🔥 Thermodynamics

1. Basic Concepts

System: The part of the universe under observation.
Surroundings: Everything else in the universe.
State Functions: Properties whose values depend only on the initial and final states of the system, not the path taken (e.g., Temperature, Pressure, Volume, Internal Energy, Enthalpy, Entropy). Heat and Work are path functions.
Extensive Properties: Depend on quantity of matter (e.g., Mass, Volume, Enthalpy).
Intensive Properties: Independent of quantity of matter (e.g., Temperature, Density, Pressure).

2. First Law of Thermodynamics

Energy can neither be created nor destroyed. The total energy of an isolated system is constant.

ΔU = q + w Change in internal energy = Heat added to system + Work done ON the system.

3. Enthalpy (H) and Heat Capacity

Enthalpy (H): Total heat content of the system at constant pressure. H = U + PV. Change in enthalpy ΔH = ΔU + pΔV.

Heat Capacity (C): Heat required to raise temperature by 1°C. q = C × ΔT. At constant pressure (Cp) and constant volume (Cv), the relation is Cp - Cv = R.

4. Thermochemical Equations and Hess's Law

⚖️ Hess's Law of Constant Heat Summation

If a reaction takes place in several steps, then its standard reaction enthalpy is the sum of the standard enthalpies of the intermediate reactions into which the overall reaction may be divided at the same temperature.

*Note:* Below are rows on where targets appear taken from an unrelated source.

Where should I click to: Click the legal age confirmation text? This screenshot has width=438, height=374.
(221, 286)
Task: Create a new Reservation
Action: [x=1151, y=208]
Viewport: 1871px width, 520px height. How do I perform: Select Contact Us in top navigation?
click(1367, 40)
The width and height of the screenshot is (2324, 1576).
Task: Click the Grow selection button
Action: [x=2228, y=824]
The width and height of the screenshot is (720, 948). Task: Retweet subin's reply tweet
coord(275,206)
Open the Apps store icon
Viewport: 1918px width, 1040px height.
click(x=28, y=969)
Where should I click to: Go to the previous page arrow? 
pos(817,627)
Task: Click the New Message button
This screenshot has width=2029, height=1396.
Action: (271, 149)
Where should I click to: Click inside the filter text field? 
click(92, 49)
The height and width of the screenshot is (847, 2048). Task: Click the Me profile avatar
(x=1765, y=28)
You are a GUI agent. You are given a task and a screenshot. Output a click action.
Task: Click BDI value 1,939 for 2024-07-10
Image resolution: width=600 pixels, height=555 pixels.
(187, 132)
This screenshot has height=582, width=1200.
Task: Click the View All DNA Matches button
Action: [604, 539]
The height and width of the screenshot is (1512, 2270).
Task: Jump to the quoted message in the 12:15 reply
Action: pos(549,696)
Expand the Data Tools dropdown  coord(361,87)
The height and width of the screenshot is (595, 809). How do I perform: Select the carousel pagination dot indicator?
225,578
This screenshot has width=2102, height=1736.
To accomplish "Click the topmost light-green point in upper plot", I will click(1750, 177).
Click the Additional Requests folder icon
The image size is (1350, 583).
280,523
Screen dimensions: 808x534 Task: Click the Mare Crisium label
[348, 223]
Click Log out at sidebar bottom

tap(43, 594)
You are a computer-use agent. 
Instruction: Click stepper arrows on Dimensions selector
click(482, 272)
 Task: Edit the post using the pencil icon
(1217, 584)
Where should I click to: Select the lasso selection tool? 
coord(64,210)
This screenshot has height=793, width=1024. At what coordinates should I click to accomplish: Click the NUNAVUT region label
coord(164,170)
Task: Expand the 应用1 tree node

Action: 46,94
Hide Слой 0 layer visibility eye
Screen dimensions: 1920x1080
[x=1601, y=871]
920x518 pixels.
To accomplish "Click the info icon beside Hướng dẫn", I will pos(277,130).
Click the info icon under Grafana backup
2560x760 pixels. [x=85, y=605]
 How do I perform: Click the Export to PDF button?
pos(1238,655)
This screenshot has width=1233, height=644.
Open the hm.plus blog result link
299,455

5. Spontaneity and Entropy (S)

Entropy: Measure of the degree of randomness or disorder in the system. Solid < Liquid < Gas. For a spontaneous process in an isolated system, the change in entropy is positive (ΔS > 0).

6. Gibbs Energy (G)

Combines enthalpy and entropy to predict spontaneity.

ΔG = ΔH - TΔS (Gibbs-Helmholtz Equation)

Criteria for Spontaneity

If ΔG < 0, the process is spontaneous.

If ΔG > 0, the process is non-spontaneous.

If ΔG = 0, the system is at equilibrium.